<<<<

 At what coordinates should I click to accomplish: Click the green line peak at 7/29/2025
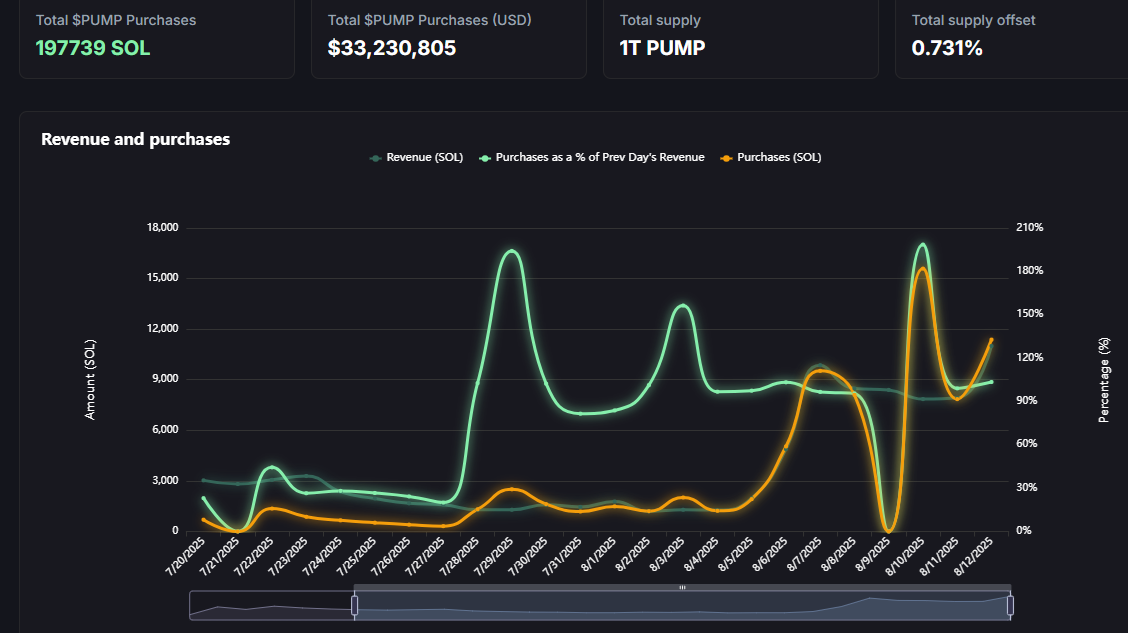click(x=512, y=251)

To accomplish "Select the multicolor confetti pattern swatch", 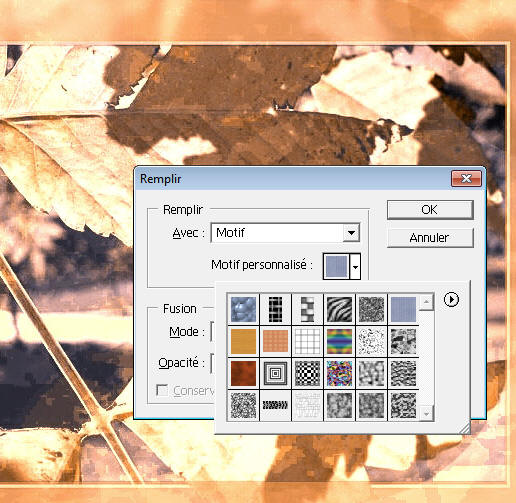I will coord(339,373).
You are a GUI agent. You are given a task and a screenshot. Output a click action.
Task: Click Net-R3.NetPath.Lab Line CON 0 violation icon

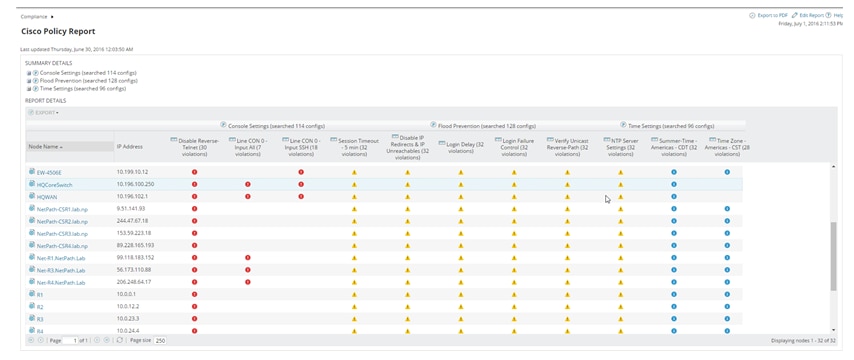coord(248,270)
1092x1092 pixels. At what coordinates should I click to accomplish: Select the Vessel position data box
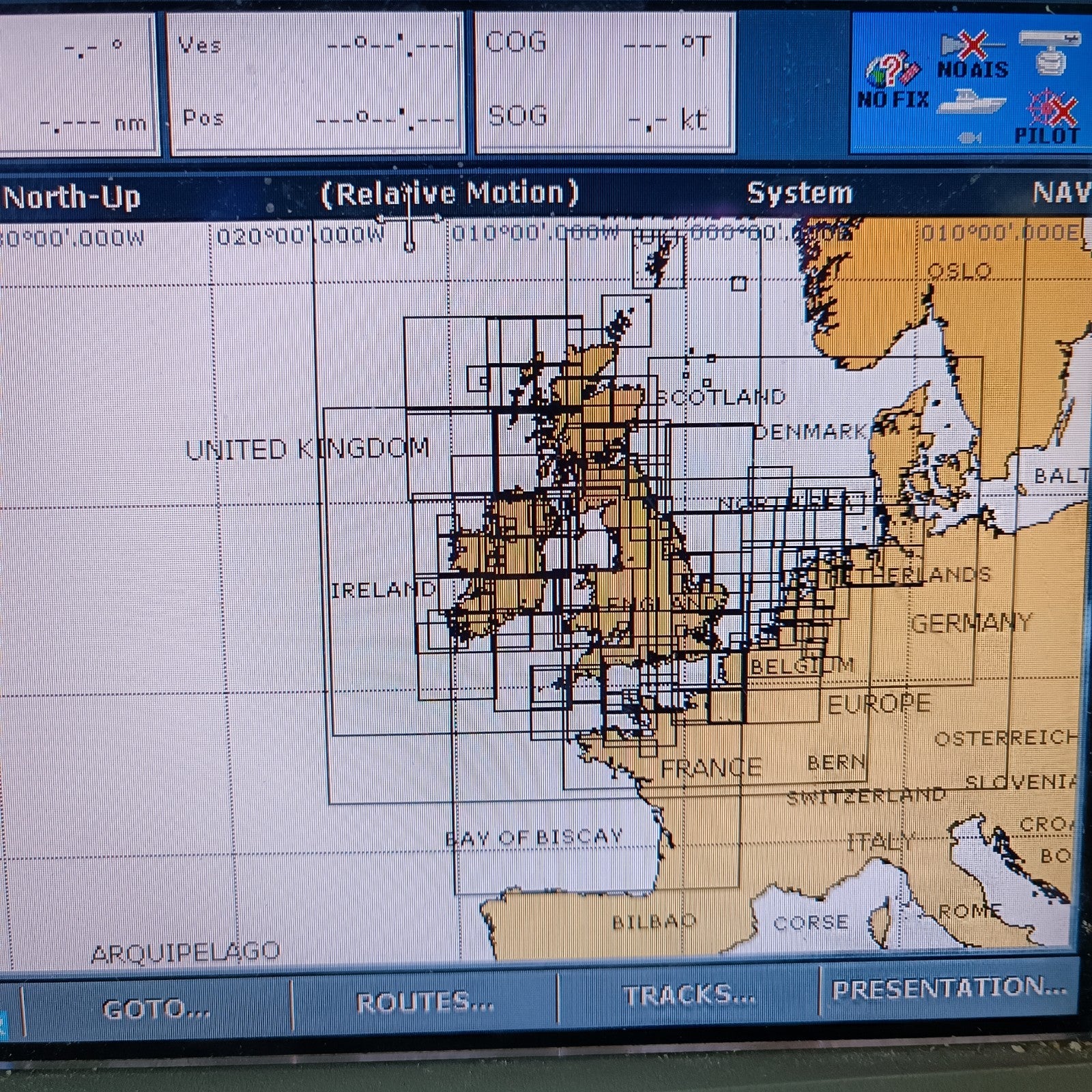[x=315, y=83]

>>>>

Reproduce the lines above, exactly and exclusively, from the line containing "1092x1092 pixels. At" down to the last line, both included; pictures are not part of the copy.

1092x1092 pixels. At what coordinates should I click to accomplish: Select the Vessel position data box
[x=315, y=83]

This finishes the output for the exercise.